I can make betta avatars and signatures for people. :-D

The avatars will look something like my current avatar. They'll have your username, a fuzzy, patterned, or solid border (specify if you want a certain one), and a high-contrast betta photo. (Note: my current avatar has the fuzzy borders.) If you want specific things, like clipart or certain colors/fonts, etc., please let me know. 

Here's an example of the betta signatures: 










They will be 50 pixels high and up to 450 pixels long. They should fit in your signature with room for a line of text. They'll have photos of your bettas with the bettas' names over their photos. I can also make signatures with the same style for other things, such as your planted tanks or your other pets.

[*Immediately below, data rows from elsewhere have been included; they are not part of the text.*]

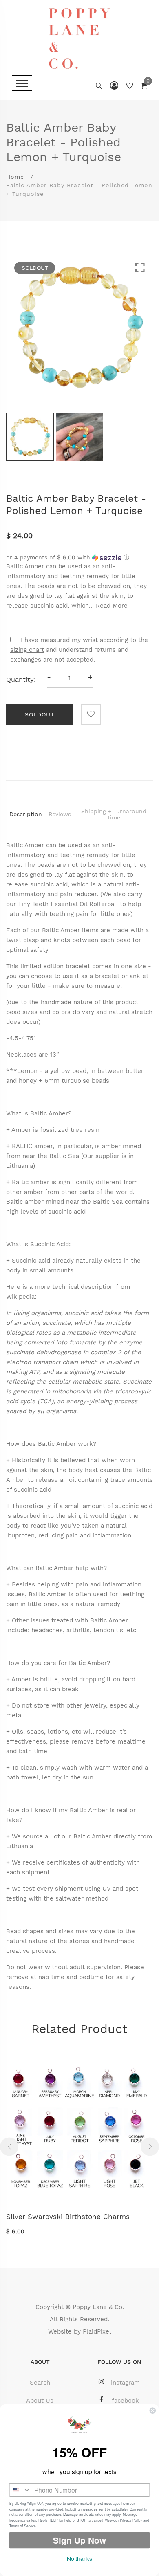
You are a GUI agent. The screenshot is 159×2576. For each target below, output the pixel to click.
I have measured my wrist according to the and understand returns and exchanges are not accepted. (79, 649)
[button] (79, 557)
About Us (39, 2400)
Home (15, 176)
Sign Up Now (79, 2540)
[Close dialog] (152, 2410)
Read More (112, 605)
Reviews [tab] (60, 814)
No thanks (79, 2558)
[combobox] (20, 2490)
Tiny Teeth (33, 904)
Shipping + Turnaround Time (113, 814)
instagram (125, 2382)
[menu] (22, 83)
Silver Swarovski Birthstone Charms (68, 2216)
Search (40, 2382)
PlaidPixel (97, 2331)
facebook (125, 2400)
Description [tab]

To get one, please fill out one of these forms:
*Avatar*
Your username:
Photo of your betta (please post a link or an image): 
Betta's name:
How big do you want the avatar to be (max 200 by 200 pixels)?
Any special requests for color theme, type of border, or anything else?

*Signature*
Your username:
Photo of your betta/bettas (please post at least 2-3 images, if possible):
Bettas' names:
How big do you want the signature to be (max 50 by 450 pixels)?
Any special requests for color theme, type of border, or anything else?


----------



## Pippin (Apr 11, 2014)

If you don't mind doing me one, it would be great if you could. But only if you have time. And thank you!

Avatar
Your username: Pippin
Photo of your betta (please post a link or an image):








Betta's nameippin
How big do you want the avatar to be (max 200 by 200 pixels)?I don't mind
Any special requests for color theme, type of border, or anything else?I don't mind, but something girly would be nice.


----------



## MameJenny (Jun 11, 2012)

Here it is!  Hope you like it!








Code for forum posts: [img]http://i57.tinypic.com/2csdztl.gif[/img]
Link for avatar use: http://i57.tinypic.com/2csdztl.gif


----------



## Pippin (Apr 11, 2014)

Oh, Thank you so much! It looks great!


----------



## TripleChrome (Jun 5, 2014)

Avatar
Your username: TripleChrome
Photo of your betta (please post a link or an image):
Betta's name: Scarlett
How big do you want the avatar to be (max 200 by 200 pixels)? I don't mind what size
Any special requests for color theme, type of border, or anything else? No, you can do whatever


----------



## MameJenny (Jun 11, 2012)

Here's yours, Triplechrome!








Code for forum posts: [img]http://i58.tinypic.com/x2qmc2.gif[/img]
Link for avatar use: http://i58.tinypic.com/x2qmc2.gif


----------



## TripleChrome (Jun 5, 2014)

MameJenny said:


> Here's yours, Triplechrome!
> 
> 
> 
> ...


Thanks


----------